You can usually judge the health of a country's pop music by the state of its charts. A couple of years ago, the then-managing director of one local major label warehouse offered an excellent summary of the Irish charts at that time. It's the only chart in the world, he said in a radio interview, where you'll get a turkey with the number one single at the same time as there's a bunch of sixtysomething singing monks with the number one album.
How such non-traditional (another word might be "novelty") hits as Dustin the Turkey or the monks from Glenstal Abbey will fare in the future remains to be seen. The Irish charts have entered the digital age and we may never have a Jumbo Breakfast Roll at Number One ever again.
This weekend, the very first Irish singles chart to include digital downloads is published. Chart overseers the Irish Recorded Music Association (Irma) have decided to add sales from eight high-traffic websites to the existing pool of 400 countrywide brick-and-mortar stores which are used to compile the Irish chart. If you purchased track downloads this week from iTunes or Vodafone, for instance, those sales will now be in the reckoning when the weekly tally is done for the Irish singles chart.
Given that Irma believe online stores currently account for about 14 per cent of all music sold in the country, this new chart make-up can only be a good thing. As the public moves away from buying its music on disc (sales of digital downloads now account for some 50 per cent of the market for singles in Britain), the time is right for the Irish chart to take this trend into account.
While all of this may seem to many onlookers to be a relatively straightforward and even inevitable development, it is a huge step in light of how conservative the Irish industry tends to be. Irma's negotiations and discussions about this change probably rivalled the recent national pay talks in terms of complexities and vested interests.
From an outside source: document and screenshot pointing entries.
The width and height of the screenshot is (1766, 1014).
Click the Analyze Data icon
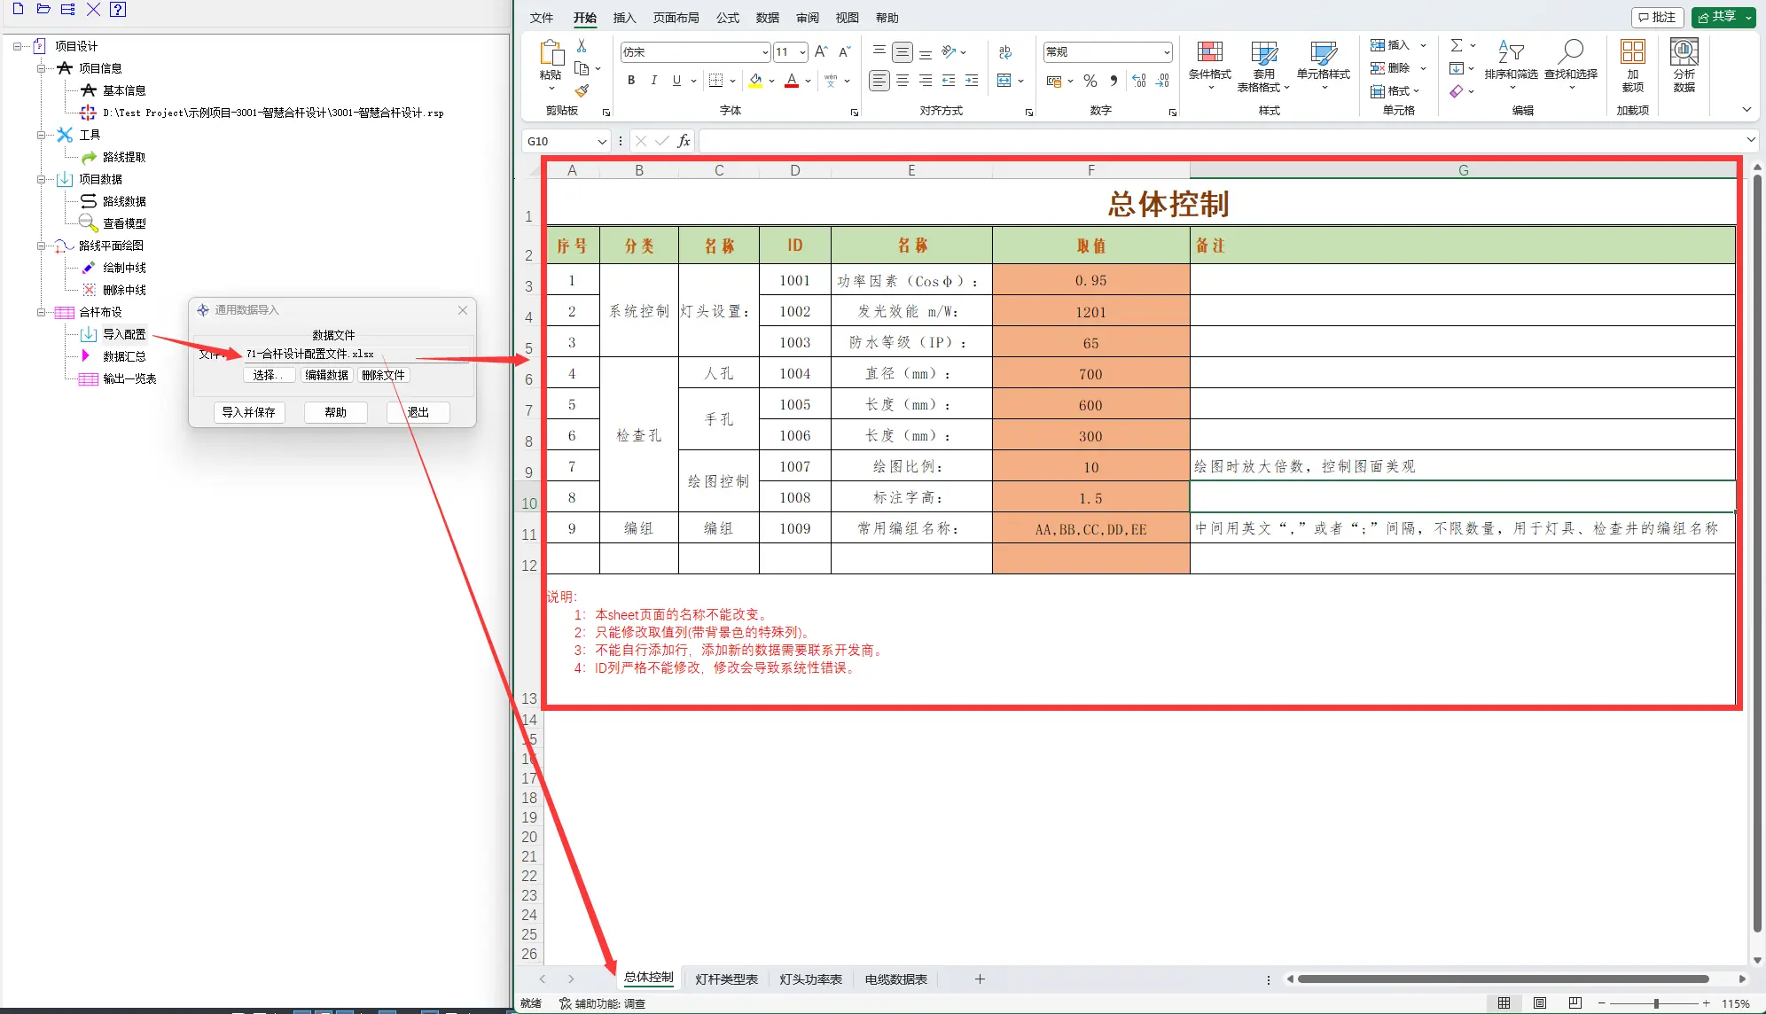(1684, 53)
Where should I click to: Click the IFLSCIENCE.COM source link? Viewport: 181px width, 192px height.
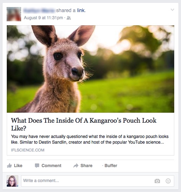27,150
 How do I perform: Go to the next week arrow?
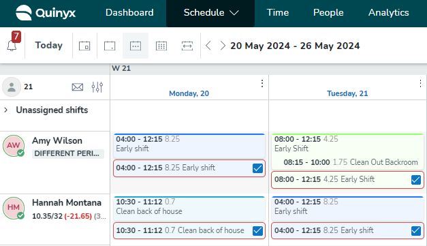pos(223,46)
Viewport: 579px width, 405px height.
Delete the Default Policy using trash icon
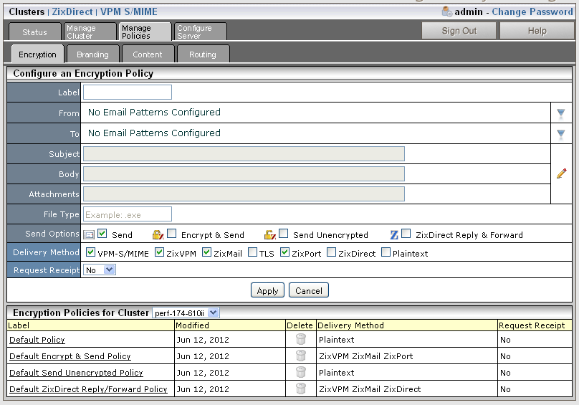(301, 339)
The new chart means there are plenty of cultural changes ahead for the local industry. For instance, can we expect to see more tailored online promotional campaigns around releases? Will a more sophisticated approach be taken to marketing releases online? How will beleaguered main street music retailers react to this encroachment on their turf? Indeed, how will Richie Kavanagh and his ilk react, if it means the days of tracks with an Irish-only appeal dominating the sharp end of the charts for long periods of time are at an end?
Such Irish smash hits as Aon Focal Eile and Jumbo Breakfast Roll owe their success to distinctly local or even parochial popularity. These tracks do not receive buckets of airplay on the national pop stations. If you compare the Irish sales charts with the Irish radio airplay charts, you'll see these tracks are usually only played by a small number of local stations. Yet, they sell enough to squat in the Top 10 for weeks and even months.
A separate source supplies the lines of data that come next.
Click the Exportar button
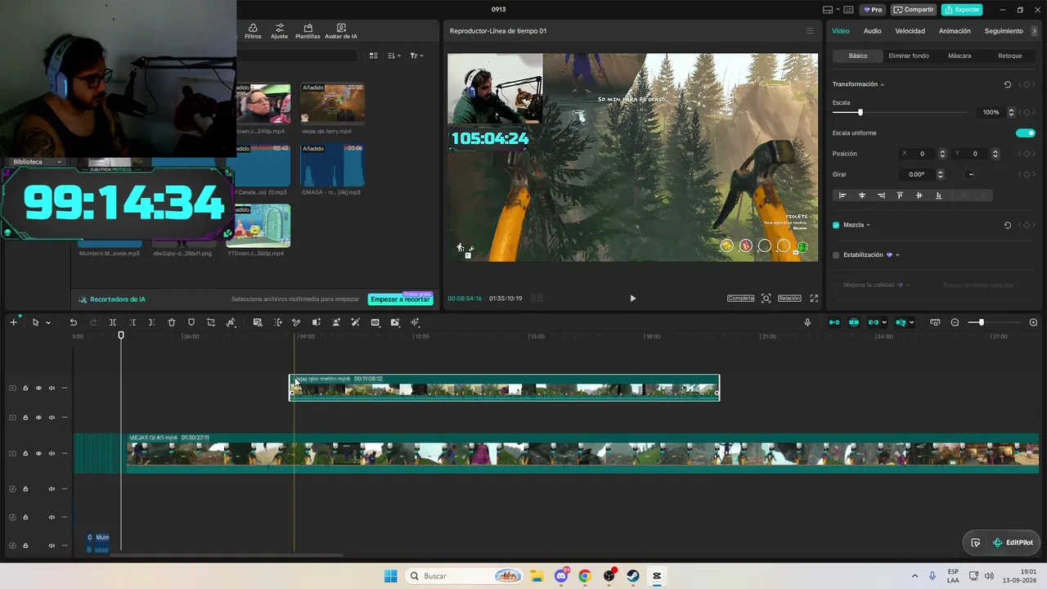This screenshot has height=589, width=1047. 962,10
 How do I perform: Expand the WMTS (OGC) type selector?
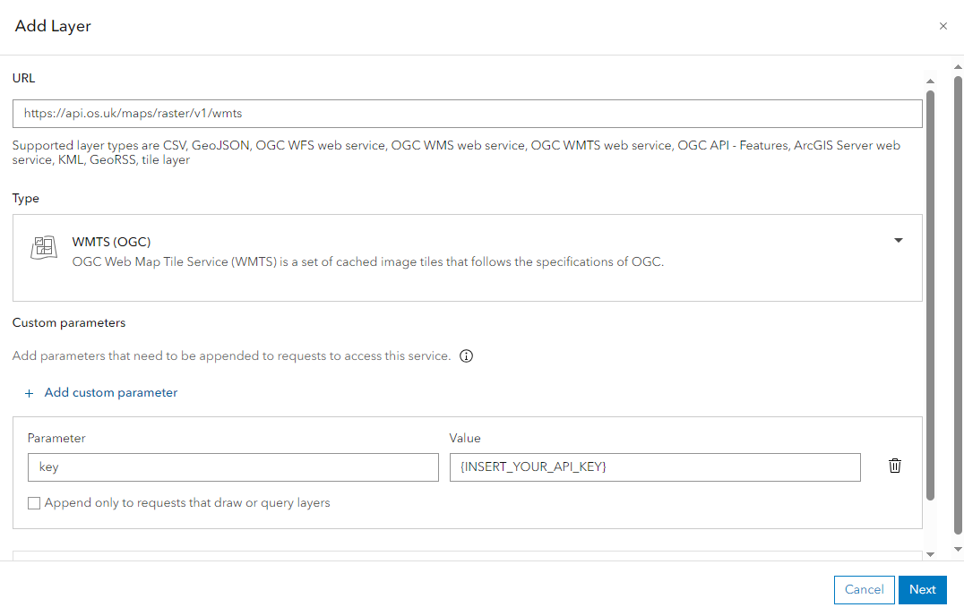pos(898,240)
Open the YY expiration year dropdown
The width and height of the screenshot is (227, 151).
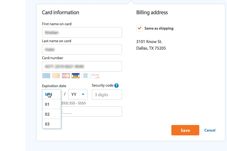pyautogui.click(x=78, y=95)
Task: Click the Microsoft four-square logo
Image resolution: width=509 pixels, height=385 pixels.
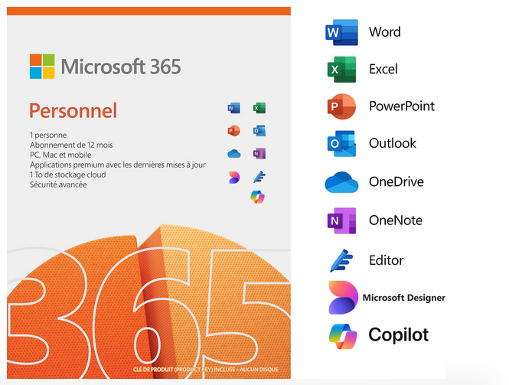Action: tap(43, 67)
While there may well be a download audience for these tracks (and probably a larger one in time if local, cheap broadband ever becomes a reality), the real winners from the extra 14 per cent chart-eligible sales will be the usual array of big-hitters from Pussycat Dolls to Shakira. Sure, maybe you'll have the odd download phenomenon like Gnarls Barkley's Crazy but, by and large, that extra 14 per cent will really benefit the usual suspects in the short term.
What the new digital chart also shows is that Irma and the local industry are finally coming to terms with the whole issue of downloads. After years of stupid, ignorant and blatantly clueless remarks from various Irish music industry figures about the internet and downloads, common sense has finally prevailed. Home-taping didn't kill music and downloads are unlikely to do so either.